E proprio per questo Tedeschi ha scelto, nel titolo, di parlare di riscoperta dell’America: dopo Colombo e Vespucci, gli artisti italiani del ‘900 riscoprirono gli Stati Uniti interpretandoli con i loro dipinti, apprezzati più che in patria in un Paese meno legato a preconcetti artistici ed estetici. Ma l’America è anche, prosegue Tedeschi, lo “schermo gigante” su cui – citando Pavese – ogni uomo può vedere rappresentato, negli altri, il suo stesso dramma; anche se, per gli artisti italiani che vi soggiornarono negli anni ’50, essa fu più che altro un modo per “evadere dalle ristrettezze culturali del Belpaese ed essere finalmente riconosciuti per se stessi, più che seguaci o imitatori di mode o autori”. Vedere New York negli anni ’50 fu infatti, per artisti come Afro, Burri o Scialoja, la possibilità di incontrare un pubblico e una critica disposti a valutarne la carica innovativa; mentre al contrario, in Italia, la mancanza di una grande struttura centrale per l’arte contemporanea portava inevitabilmente alla formazione di una miriade di piccoli o piccolissimi gruppi raccolti intorno a critici, giornali o eventi.

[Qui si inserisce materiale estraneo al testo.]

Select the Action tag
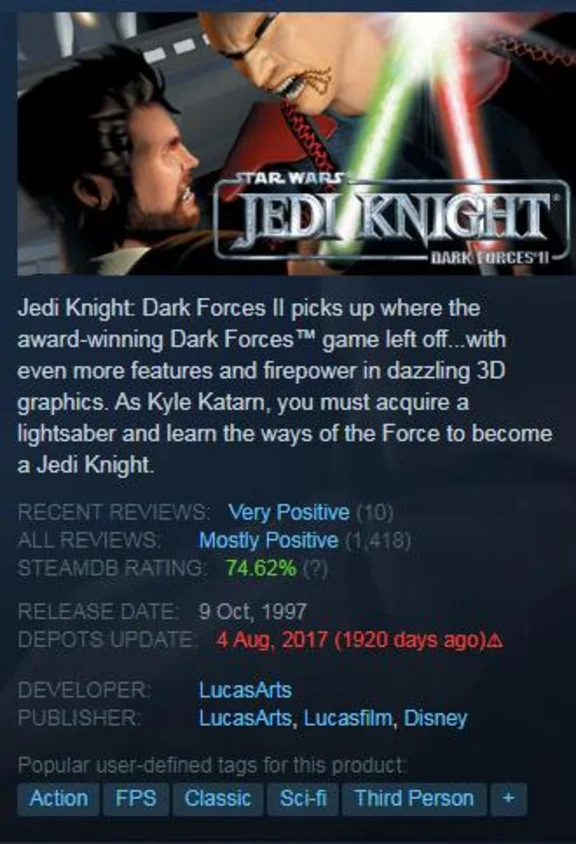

Entrando maggiormente nello specifico, la mostra adotta un approccio storico transnazionale raccontando momenti diversi di questa emigrazione – più o meno temporanea – verso gli USA. Ricorda per esempio Tedeschi che Depero a New York ebbe pochissima fortuna, ma che tornato in patria ribaltò tale situazione – anche grazie alla mancanza di notizie e informazioni dirette – in un “mito di conquista” da parte sua del pubblico americano. Mentre, al contrario, è molto divertente leggere nelle lettere scambiate tra Toti Scialoja, Afro e Alberto Burri le espressioni di meraviglia per le persone incontrate a New York. E se Marinetti chiedeva beffardamente a Depero cosa mai andasse a fare a New York, una città in un Paese privo di una vera arte, può forse sorprendere che Margherita Sarfatti, tornata da un soggiorno, suggerisse a Mussolini di prendere a modello gli americani per tutto: gestione della società, economia, ma anche arte e cultura.
E poi ancora un De Chirico (cui è dedicata la mostra attualmente in corso al CIMA) che vede in New York la realizzazione concreta della sua pittura metafisica, immaginando le persone dentro ai grattacieli come gli attori del cinema muto. Oppure il controverso Corrado Cagli, autore di pitture ufficiali per il regime fascista ma costretto a emigrare a New York per le leggi razziali che colpivano anche lui e che, tornato in Italia, venne nuovamente attaccato per il suo passato fascista; o infine Costantino Nivola, che negli anni ’40 realizzò le decorazioni murarie dello showroom Olivetti a New York.
Il passaggio statunitense era tappa obbligata verso il successo, sembra suggerire Tedeschi: “Spesso accadeva, e questo perciò spingeva altri artisti italiani a tentare la via – temporanea o definitiva – degli Stati Uniti”. Un passaggio fondamentale, che la mostra milanese racconta attraverso l’esposizione di opere uniche e fondamentali, vero e proprio manifesto della ricerca artistica italiana durante il ‘900.